**TEXT TO READ**.
· · · · ·

Enthalpies of saturated water and steam at sub-zero temperatures.

[athomas236]

Does anyone know of a reference or website that provides the enthalpies of saturated water and steam at sub-zero temperatures.

Regards,

athomas236

 

[25362]

The ChE manual, Perry VI, table 3-300, shows these and other properties for ice and vapor down to -160^oF.

 

[athomas236]

Thanks 25362,

Unfortunately I have 7th edition of Perry which does not have the information but your response prompted me to look in Kemps Handbook which has the same information as Perry but down to -40C.

Neither Perry or Kemps seem to have enthalpies for saturated water. I suppose I could estimate the enthalpy for water based on specific heat of 4.2kJ/kg K.

Regards,

athomas236

 

[athomas236]

Sorry 25362,

Just realised that below 0C there are only two phases vapour and solid ice.

Best regards,

athomas236

 

[25362]

Indeed, water in liquid form at temperatures below the thermodynamic equilibrium temperature for phase transformation is known as "supercooled" and is considered in a thermodynamic metastable state.

Freezing may not occur until pure water is subcooled to several degrees below the equilibrium temperature. The transformation of water into ice must be intiated by a microscopic ice cluster named a "nucleus", itself considered a probabilistic event.

Experiments have shown that water under atmospheric conditions can be subcooled to about -45^oC before homogeneous nucleation occurs. For this reason this temperature has been labeled the homogeneous nucleation temperature of water, corresponding to a critical cluster of some 25 molecules with a radius of ~0.4 nm.

Introducing an impurity, such as a piece of ice, in subcooled water triggers immediate ice propagation by heterogeneous nucleation.

 

[athomas236]

Thanks 25362

athomas236

 

[kenvlach]

Perry's 7th edition has data down to -160 F (Table 2-350) and in SI units down to 150 K (Table 2-352). Also some data along the melting line, down to -8.803 C @ 1000 bar (Table 2-357).

· · · · ·

**DIRECTIVE A**.
Answer these questions using the thread on sub-zero water and steam enthalpies:
(i) Which table in Perry VI does the first reply cite?
(ii) Down to what temperature does Kemps Handbook give the same information?
(iii) About how many molecules make up the critical cluster at the homogeneous nucleation temperature?

Rows contained in a dataset
· · · · ·

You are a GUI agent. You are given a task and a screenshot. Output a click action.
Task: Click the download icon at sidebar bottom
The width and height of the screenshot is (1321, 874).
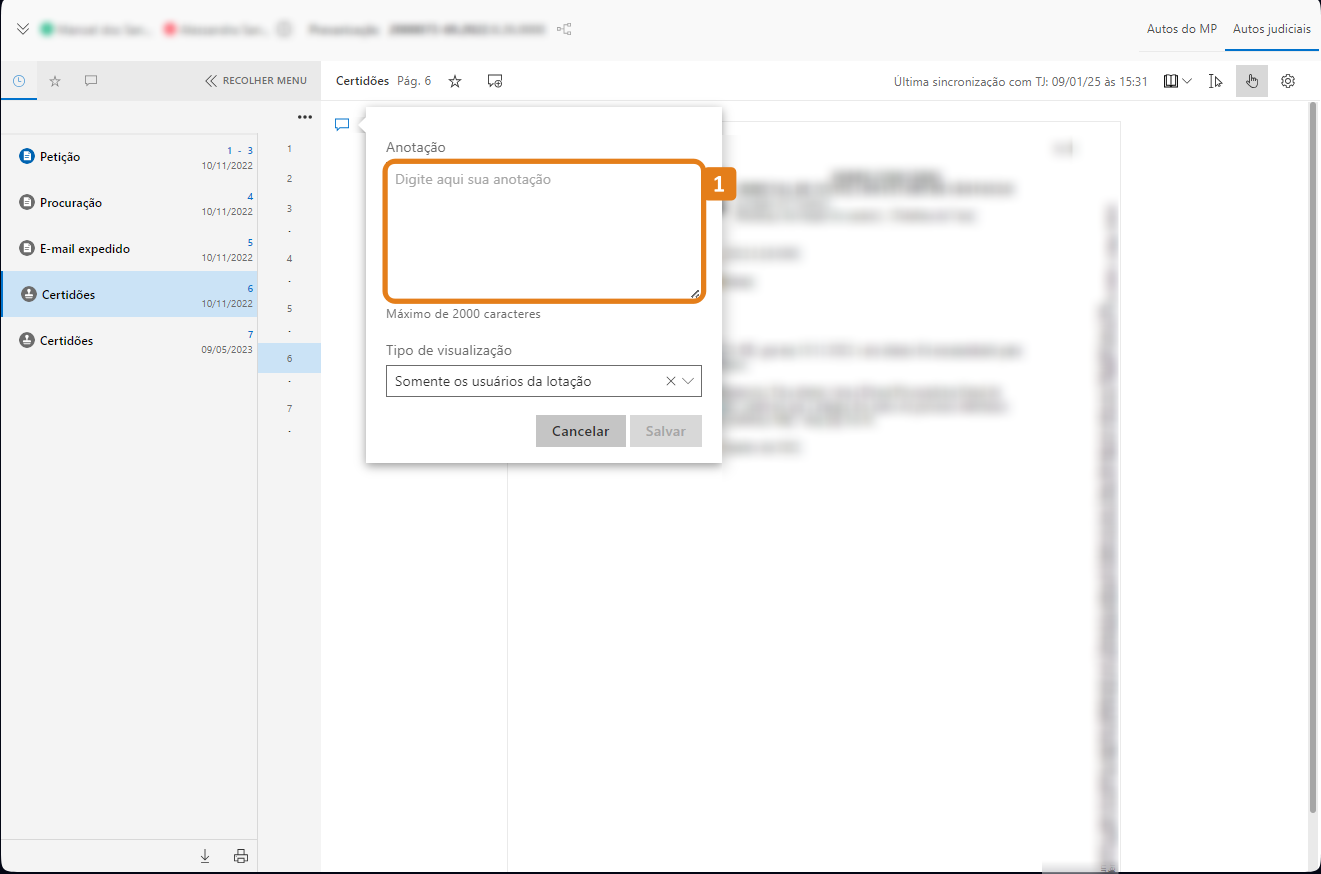click(x=205, y=856)
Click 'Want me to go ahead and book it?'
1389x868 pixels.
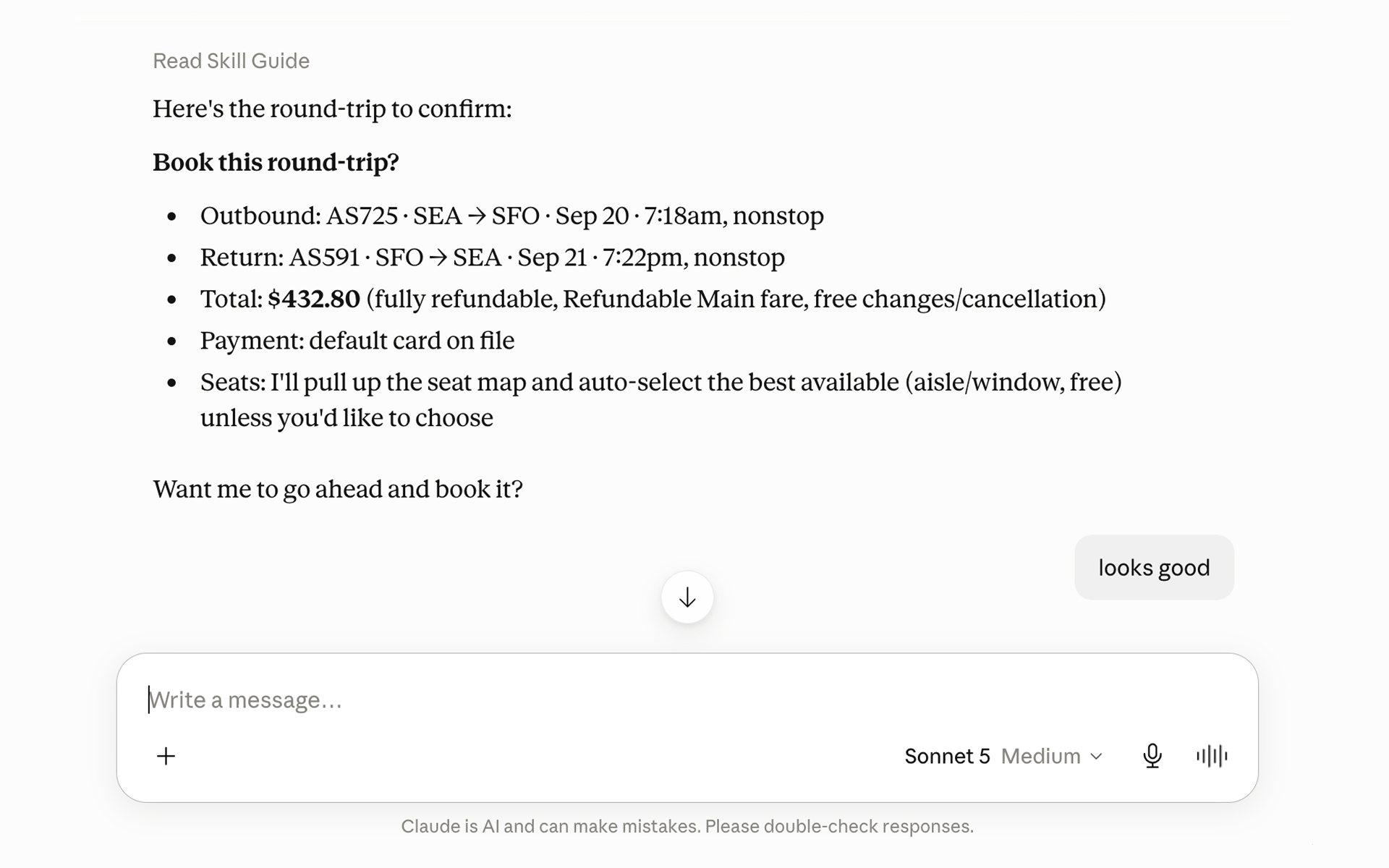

· · · · ·

**DIRECTIVE B**.
Report how many lines of the rows contain the string "screenshot". Give only the number.

**EXERCISE RESULT A**.
(i) Table 3-300
(ii) -40C
(iii) Some 25 molecules

**EXERCISE RESULT B**.
2